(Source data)
+ + + + + + +

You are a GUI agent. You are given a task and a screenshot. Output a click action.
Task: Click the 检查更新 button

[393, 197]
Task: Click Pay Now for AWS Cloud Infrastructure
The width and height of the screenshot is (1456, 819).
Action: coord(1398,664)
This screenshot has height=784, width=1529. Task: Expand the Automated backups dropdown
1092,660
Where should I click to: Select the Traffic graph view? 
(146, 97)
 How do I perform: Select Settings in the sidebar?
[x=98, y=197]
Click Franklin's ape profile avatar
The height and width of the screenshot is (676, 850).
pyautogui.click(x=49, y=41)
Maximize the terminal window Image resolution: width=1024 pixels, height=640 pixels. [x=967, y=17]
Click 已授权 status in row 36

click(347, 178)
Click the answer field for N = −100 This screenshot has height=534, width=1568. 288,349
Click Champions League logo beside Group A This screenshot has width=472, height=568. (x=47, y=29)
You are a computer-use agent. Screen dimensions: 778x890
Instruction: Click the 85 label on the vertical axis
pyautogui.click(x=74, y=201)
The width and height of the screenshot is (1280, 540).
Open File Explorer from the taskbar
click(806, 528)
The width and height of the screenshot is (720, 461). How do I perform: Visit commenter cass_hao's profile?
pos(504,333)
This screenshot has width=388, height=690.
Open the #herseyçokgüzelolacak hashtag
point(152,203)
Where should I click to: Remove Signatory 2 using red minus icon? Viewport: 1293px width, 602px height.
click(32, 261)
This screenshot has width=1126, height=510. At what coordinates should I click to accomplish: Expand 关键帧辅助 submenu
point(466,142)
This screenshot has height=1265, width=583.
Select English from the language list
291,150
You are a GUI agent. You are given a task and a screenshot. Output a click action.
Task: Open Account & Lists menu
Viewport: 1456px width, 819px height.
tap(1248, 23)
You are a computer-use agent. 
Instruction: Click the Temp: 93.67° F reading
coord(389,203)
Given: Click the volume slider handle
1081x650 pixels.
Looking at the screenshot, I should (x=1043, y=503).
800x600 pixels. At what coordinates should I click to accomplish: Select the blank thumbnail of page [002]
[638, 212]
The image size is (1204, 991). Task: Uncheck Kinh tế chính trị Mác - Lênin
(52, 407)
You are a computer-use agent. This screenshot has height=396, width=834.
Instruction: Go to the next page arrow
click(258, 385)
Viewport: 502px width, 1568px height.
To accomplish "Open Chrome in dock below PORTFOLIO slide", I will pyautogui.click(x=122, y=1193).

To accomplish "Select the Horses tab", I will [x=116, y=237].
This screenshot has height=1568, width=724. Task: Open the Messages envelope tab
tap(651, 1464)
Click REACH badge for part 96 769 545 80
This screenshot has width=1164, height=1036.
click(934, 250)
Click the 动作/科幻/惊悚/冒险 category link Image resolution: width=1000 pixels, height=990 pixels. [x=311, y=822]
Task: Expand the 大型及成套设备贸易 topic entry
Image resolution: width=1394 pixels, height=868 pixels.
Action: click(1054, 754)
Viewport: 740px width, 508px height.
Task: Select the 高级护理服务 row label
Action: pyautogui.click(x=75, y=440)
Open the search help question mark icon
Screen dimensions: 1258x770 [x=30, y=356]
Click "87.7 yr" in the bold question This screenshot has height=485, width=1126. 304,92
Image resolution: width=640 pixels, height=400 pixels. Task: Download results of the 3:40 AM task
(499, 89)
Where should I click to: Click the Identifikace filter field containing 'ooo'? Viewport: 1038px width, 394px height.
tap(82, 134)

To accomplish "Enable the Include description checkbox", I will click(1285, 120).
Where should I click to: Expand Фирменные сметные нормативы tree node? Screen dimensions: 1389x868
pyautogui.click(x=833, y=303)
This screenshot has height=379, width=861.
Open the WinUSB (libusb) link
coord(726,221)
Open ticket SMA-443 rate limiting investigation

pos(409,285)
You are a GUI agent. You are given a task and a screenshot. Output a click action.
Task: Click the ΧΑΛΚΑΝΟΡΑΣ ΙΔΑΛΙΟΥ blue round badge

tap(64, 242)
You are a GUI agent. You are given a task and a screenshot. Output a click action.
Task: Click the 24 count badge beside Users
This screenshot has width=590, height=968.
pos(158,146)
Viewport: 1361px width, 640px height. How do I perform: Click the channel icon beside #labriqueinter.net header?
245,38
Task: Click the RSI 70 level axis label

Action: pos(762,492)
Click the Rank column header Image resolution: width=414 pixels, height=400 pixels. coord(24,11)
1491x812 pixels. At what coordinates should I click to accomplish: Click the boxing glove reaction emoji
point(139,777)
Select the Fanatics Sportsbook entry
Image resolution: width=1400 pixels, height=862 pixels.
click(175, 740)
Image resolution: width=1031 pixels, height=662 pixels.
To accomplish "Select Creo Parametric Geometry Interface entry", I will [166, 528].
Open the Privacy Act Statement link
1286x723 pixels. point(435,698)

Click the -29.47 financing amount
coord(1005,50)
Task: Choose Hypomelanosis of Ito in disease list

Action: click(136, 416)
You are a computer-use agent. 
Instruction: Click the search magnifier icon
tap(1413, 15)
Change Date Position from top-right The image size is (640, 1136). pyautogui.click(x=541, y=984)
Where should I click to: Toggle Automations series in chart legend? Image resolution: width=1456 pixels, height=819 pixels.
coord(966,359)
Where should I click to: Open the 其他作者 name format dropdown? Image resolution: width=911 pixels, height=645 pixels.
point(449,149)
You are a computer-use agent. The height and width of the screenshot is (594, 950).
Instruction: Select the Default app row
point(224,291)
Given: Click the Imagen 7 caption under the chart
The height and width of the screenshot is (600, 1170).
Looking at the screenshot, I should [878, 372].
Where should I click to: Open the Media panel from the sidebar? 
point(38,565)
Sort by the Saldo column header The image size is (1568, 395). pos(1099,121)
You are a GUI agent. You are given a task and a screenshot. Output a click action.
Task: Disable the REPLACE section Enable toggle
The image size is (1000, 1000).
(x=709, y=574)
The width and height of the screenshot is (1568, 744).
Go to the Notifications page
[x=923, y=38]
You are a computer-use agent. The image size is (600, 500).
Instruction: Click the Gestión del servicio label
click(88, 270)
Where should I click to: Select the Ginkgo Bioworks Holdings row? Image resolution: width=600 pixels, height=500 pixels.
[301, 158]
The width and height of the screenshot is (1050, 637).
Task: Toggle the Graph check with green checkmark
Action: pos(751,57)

+ + + + + + +

### Exercise
All of the records above should be given again exactly as written.

### Solution for this task
You are a GUI agent. You are given a task and a screenshot. Output a click action.
Task: Click the 检查更新 button

[393, 197]
Task: Click Pay Now for AWS Cloud Infrastructure
The width and height of the screenshot is (1456, 819).
Action: coord(1398,664)
This screenshot has height=784, width=1529. Task: Expand the Automated backups dropdown
1092,660
Where should I click to: Select the Traffic graph view? 
(146, 97)
 How do I perform: Select Settings in the sidebar?
[x=98, y=197]
Click Franklin's ape profile avatar
The height and width of the screenshot is (676, 850).
pyautogui.click(x=49, y=41)
Maximize the terminal window Image resolution: width=1024 pixels, height=640 pixels. [x=967, y=17]
Click 已授权 status in row 36

click(347, 178)
Click the answer field for N = −100 This screenshot has height=534, width=1568. 288,349
Click Champions League logo beside Group A This screenshot has width=472, height=568. (x=47, y=29)
You are a computer-use agent. Screen dimensions: 778x890
Instruction: Click the 85 label on the vertical axis
pyautogui.click(x=74, y=201)
The width and height of the screenshot is (1280, 540).
Open File Explorer from the taskbar
click(806, 528)
The width and height of the screenshot is (720, 461). How do I perform: Visit commenter cass_hao's profile?
pos(504,333)
This screenshot has width=388, height=690.
Open the #herseyçokgüzelolacak hashtag
point(152,203)
Where should I click to: Remove Signatory 2 using red minus icon? Viewport: 1293px width, 602px height.
click(32, 261)
This screenshot has width=1126, height=510. At what coordinates should I click to accomplish: Expand 关键帧辅助 submenu
point(466,142)
This screenshot has height=1265, width=583.
Select English from the language list
291,150
You are a GUI agent. You are given a task and a screenshot. Output a click action.
Task: Open Account & Lists menu
Viewport: 1456px width, 819px height.
tap(1248, 23)
You are a computer-use agent. 
Instruction: Click the Temp: 93.67° F reading
coord(389,203)
Given: Click the volume slider handle
1081x650 pixels.
Looking at the screenshot, I should (x=1043, y=503).
800x600 pixels. At what coordinates should I click to accomplish: Select the blank thumbnail of page [002]
[638, 212]
The image size is (1204, 991). Task: Uncheck Kinh tế chính trị Mác - Lênin
(52, 407)
You are a computer-use agent. This screenshot has height=396, width=834.
Instruction: Go to the next page arrow
click(258, 385)
Viewport: 502px width, 1568px height.
To accomplish "Open Chrome in dock below PORTFOLIO slide", I will pyautogui.click(x=122, y=1193).

To accomplish "Select the Horses tab", I will [x=116, y=237].
This screenshot has height=1568, width=724. Task: Open the Messages envelope tab
tap(651, 1464)
Click REACH badge for part 96 769 545 80
This screenshot has width=1164, height=1036.
click(934, 250)
Click the 动作/科幻/惊悚/冒险 category link Image resolution: width=1000 pixels, height=990 pixels. [x=311, y=822]
Task: Expand the 大型及成套设备贸易 topic entry
Image resolution: width=1394 pixels, height=868 pixels.
Action: click(1054, 754)
Viewport: 740px width, 508px height.
Task: Select the 高级护理服务 row label
Action: pyautogui.click(x=75, y=440)
Open the search help question mark icon
Screen dimensions: 1258x770 [x=30, y=356]
Click "87.7 yr" in the bold question This screenshot has height=485, width=1126. 304,92
Image resolution: width=640 pixels, height=400 pixels. Task: Download results of the 3:40 AM task
(499, 89)
Where should I click to: Click the Identifikace filter field containing 'ooo'? Viewport: 1038px width, 394px height.
tap(82, 134)

To accomplish "Enable the Include description checkbox", I will click(1285, 120).
Where should I click to: Expand Фирменные сметные нормативы tree node? Screen dimensions: 1389x868
pyautogui.click(x=833, y=303)
This screenshot has height=379, width=861.
Open the WinUSB (libusb) link
coord(726,221)
Open ticket SMA-443 rate limiting investigation

pos(409,285)
You are a GUI agent. You are given a task and a screenshot. Output a click action.
Task: Click the ΧΑΛΚΑΝΟΡΑΣ ΙΔΑΛΙΟΥ blue round badge

tap(64, 242)
You are a GUI agent. You are given a task and a screenshot. Output a click action.
Task: Click the 24 count badge beside Users
This screenshot has width=590, height=968.
pos(158,146)
Viewport: 1361px width, 640px height. How do I perform: Click the channel icon beside #labriqueinter.net header?
245,38
Task: Click the RSI 70 level axis label

Action: pos(762,492)
Click the Rank column header Image resolution: width=414 pixels, height=400 pixels. coord(24,11)
1491x812 pixels. At what coordinates should I click to accomplish: Click the boxing glove reaction emoji
point(139,777)
Select the Fanatics Sportsbook entry
Image resolution: width=1400 pixels, height=862 pixels.
click(175, 740)
Image resolution: width=1031 pixels, height=662 pixels.
To accomplish "Select Creo Parametric Geometry Interface entry", I will [166, 528].
Open the Privacy Act Statement link
1286x723 pixels. point(435,698)

Click the -29.47 financing amount
coord(1005,50)
Task: Choose Hypomelanosis of Ito in disease list

Action: click(136, 416)
You are a computer-use agent. 
Instruction: Click the search magnifier icon
tap(1413, 15)
Change Date Position from top-right The image size is (640, 1136). pyautogui.click(x=541, y=984)
Where should I click to: Toggle Automations series in chart legend? Image resolution: width=1456 pixels, height=819 pixels.
coord(966,359)
Where should I click to: Open the 其他作者 name format dropdown? Image resolution: width=911 pixels, height=645 pixels.
point(449,149)
You are a computer-use agent. The height and width of the screenshot is (594, 950).
Instruction: Select the Default app row
point(224,291)
Given: Click the Imagen 7 caption under the chart
The height and width of the screenshot is (600, 1170).
Looking at the screenshot, I should [878, 372].
Where should I click to: Open the Media panel from the sidebar? 
point(38,565)
Sort by the Saldo column header The image size is (1568, 395). pos(1099,121)
You are a GUI agent. You are given a task and a screenshot. Output a click action.
Task: Disable the REPLACE section Enable toggle
The image size is (1000, 1000).
(x=709, y=574)
The width and height of the screenshot is (1568, 744).
Go to the Notifications page
[x=923, y=38]
You are a computer-use agent. The image size is (600, 500).
Instruction: Click the Gestión del servicio label
click(88, 270)
Where should I click to: Select the Ginkgo Bioworks Holdings row? Image resolution: width=600 pixels, height=500 pixels.
[301, 158]
The width and height of the screenshot is (1050, 637).
Task: Toggle the Graph check with green checkmark
Action: pos(751,57)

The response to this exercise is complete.